First case of fungus transmission of a camellia virus

Sap transmission of virus is very common in many virus infections in plants. However, camellia variegation (=yellow mottle) virus could not be transmitted by sap (Hiruki, 1985). In this paper fungal (Olpidium sp.) transmission of the virus in ‘Tama-no-ura’ has been established for the first time、although the result from a previous electron microscopy study (Hiruki, 1985) suggested that camellia variegation virus morphologically belongs to a varicosa virus that is transmitted by Olpidium (Hiruki, 1996).

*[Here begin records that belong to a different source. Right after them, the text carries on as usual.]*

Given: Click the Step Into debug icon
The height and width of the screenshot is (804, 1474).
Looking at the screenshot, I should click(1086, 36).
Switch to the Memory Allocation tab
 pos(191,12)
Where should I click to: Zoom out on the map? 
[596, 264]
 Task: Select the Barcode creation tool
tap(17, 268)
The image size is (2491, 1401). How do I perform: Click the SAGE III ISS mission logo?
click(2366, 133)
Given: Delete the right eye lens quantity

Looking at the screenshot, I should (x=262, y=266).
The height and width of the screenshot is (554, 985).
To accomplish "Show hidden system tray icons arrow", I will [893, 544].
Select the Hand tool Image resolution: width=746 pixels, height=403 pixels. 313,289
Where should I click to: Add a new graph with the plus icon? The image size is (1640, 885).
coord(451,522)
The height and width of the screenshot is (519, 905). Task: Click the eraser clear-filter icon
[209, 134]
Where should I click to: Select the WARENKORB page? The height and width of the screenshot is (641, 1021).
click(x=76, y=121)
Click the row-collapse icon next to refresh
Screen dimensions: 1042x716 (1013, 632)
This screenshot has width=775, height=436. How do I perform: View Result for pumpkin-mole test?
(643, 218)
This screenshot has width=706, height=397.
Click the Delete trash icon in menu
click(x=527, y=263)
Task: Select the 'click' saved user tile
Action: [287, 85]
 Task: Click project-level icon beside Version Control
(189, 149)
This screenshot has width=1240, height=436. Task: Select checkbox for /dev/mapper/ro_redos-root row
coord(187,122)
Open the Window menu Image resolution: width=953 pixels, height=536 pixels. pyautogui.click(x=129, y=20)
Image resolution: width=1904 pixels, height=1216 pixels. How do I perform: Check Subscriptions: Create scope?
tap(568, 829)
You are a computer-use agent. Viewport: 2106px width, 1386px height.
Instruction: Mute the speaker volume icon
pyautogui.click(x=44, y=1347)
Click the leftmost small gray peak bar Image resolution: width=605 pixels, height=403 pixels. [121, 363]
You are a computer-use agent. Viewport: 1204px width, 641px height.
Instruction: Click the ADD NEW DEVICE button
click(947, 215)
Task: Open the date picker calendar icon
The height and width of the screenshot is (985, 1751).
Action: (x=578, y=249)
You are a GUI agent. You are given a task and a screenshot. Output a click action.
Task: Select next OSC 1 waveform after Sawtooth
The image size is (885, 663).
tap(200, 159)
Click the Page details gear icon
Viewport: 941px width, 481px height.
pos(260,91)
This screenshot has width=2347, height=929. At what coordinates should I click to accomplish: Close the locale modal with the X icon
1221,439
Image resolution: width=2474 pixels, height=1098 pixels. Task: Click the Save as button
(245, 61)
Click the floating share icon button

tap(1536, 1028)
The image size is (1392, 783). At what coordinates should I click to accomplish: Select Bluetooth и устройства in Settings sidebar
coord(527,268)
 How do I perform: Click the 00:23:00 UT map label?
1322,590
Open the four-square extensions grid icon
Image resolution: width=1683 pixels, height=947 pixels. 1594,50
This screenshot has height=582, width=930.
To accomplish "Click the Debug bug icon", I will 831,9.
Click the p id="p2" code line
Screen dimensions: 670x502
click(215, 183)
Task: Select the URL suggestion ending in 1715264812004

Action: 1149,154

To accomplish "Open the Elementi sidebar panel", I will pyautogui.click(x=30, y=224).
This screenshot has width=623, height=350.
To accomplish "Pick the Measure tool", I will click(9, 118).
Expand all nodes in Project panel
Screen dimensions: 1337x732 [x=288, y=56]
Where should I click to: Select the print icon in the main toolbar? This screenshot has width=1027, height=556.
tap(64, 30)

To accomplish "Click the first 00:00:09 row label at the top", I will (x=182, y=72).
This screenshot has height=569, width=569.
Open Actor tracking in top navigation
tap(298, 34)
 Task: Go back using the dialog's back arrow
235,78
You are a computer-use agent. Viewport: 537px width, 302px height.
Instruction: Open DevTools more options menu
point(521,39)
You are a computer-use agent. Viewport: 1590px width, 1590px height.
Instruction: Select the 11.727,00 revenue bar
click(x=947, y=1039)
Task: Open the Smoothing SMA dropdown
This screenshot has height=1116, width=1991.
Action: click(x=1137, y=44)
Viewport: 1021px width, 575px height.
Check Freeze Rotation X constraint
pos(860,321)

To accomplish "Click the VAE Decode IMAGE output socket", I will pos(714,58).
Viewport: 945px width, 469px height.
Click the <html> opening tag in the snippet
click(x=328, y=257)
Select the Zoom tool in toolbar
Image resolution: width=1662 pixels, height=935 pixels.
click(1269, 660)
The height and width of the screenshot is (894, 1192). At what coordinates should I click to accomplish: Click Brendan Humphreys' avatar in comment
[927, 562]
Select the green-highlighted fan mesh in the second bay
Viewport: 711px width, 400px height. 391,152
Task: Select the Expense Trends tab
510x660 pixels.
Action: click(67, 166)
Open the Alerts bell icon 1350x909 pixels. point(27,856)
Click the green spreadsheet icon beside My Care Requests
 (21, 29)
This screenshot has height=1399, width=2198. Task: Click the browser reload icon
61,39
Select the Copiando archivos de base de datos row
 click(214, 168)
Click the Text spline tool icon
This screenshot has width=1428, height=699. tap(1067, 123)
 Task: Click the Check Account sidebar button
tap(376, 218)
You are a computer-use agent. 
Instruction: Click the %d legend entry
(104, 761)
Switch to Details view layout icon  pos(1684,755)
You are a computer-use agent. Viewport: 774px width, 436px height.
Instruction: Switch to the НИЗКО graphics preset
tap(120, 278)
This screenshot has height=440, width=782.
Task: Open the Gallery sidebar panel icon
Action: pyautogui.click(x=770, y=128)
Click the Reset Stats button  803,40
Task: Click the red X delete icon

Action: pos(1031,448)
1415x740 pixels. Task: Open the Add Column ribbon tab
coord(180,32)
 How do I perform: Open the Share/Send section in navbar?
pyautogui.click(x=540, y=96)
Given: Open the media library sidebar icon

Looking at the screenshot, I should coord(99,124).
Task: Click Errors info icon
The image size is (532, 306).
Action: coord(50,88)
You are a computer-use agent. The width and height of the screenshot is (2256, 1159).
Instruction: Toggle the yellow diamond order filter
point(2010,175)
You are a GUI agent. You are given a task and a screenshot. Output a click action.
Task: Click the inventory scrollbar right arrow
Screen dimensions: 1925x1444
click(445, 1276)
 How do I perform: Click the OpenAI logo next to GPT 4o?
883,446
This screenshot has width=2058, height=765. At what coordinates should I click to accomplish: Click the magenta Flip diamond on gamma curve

Perspectives in the future studies

There are many cases of color-breaking in camellia cultivars that are suspected to be caused by a virus or viruses  (Milbrath et al.,1946). However, there are no data to relate each case to establish relationships among presumptive viruses, although a suggestion was made for the presence of strains of a camellia virus (Plakidas, 1962). Detailed molecular studies are expected to shed light on the classification of camellia viruses in the near future.

Acknowledgements

The author would like to thank the International Camellia Society for a generous financial support of this project with the Otomo Fund.

References

Hiruki, C. 1985. A preliminary study on infectious variegation of camellia. Acta Horticulturae 164: 55-62.
Hiruki, C. 1996. Camellia yellow mottle(?) varicosa virus. In: Viruses of Plants, Descriptions and Lists from the VIDE Database. pp. 285-286. (Editors.) Brunt, A., Crabtree, K., Dallwitz, M., Gibbs, A., Watson, L.  CAB International, Oxon, UK.
Hiruki, C. 2008. Tama-no-ura camellia: the current situation, history, and future possibilities. International Camellia Journal  2008, 66-70.
Hiruki, C. and P. G. Alderson. 1976. Morphology and distribution of resting sporangia of Olpidium brassicae. Canadaian Journal of Botany 54:2820-2826.
Milbrath, J.A. and McWorter, F. P. 1946. Yellow mottle leaf, a virus disease of camellia. American Camellia Yearbook 1946: 51-53.
Nakamura, T. 1975. [Camellia and Sasanqua] (in Japanese). pp. 176. Seibundo-Shinkosha Publisher, Tokyo.
Plakidas, A. C. 1948. Possibility of utilizing virus infection as a means of producing new varieties of camellias. American Camellia Yearbook 1948: 107-109.
Plakidas, A. C. 1952. Transmission of leaf and flower variegation in Camellia japonica. Louisiana Agricultural. Experiment Station Annual Report 1950-51: 115-116.
Plakidas, A. C. 1954. Transmission of leaf and flower variegation of camellia by grafting. Phytopathology 44:14-18.
Plakidas, A. C. 1962. Strains of the color-breaking virus of camellia. Phytopathology 52: 77-79.
Tourje, E. C. 1950. Virus transmission through grafting. Camellia Research (Southern  California Camellia Society) 68-71.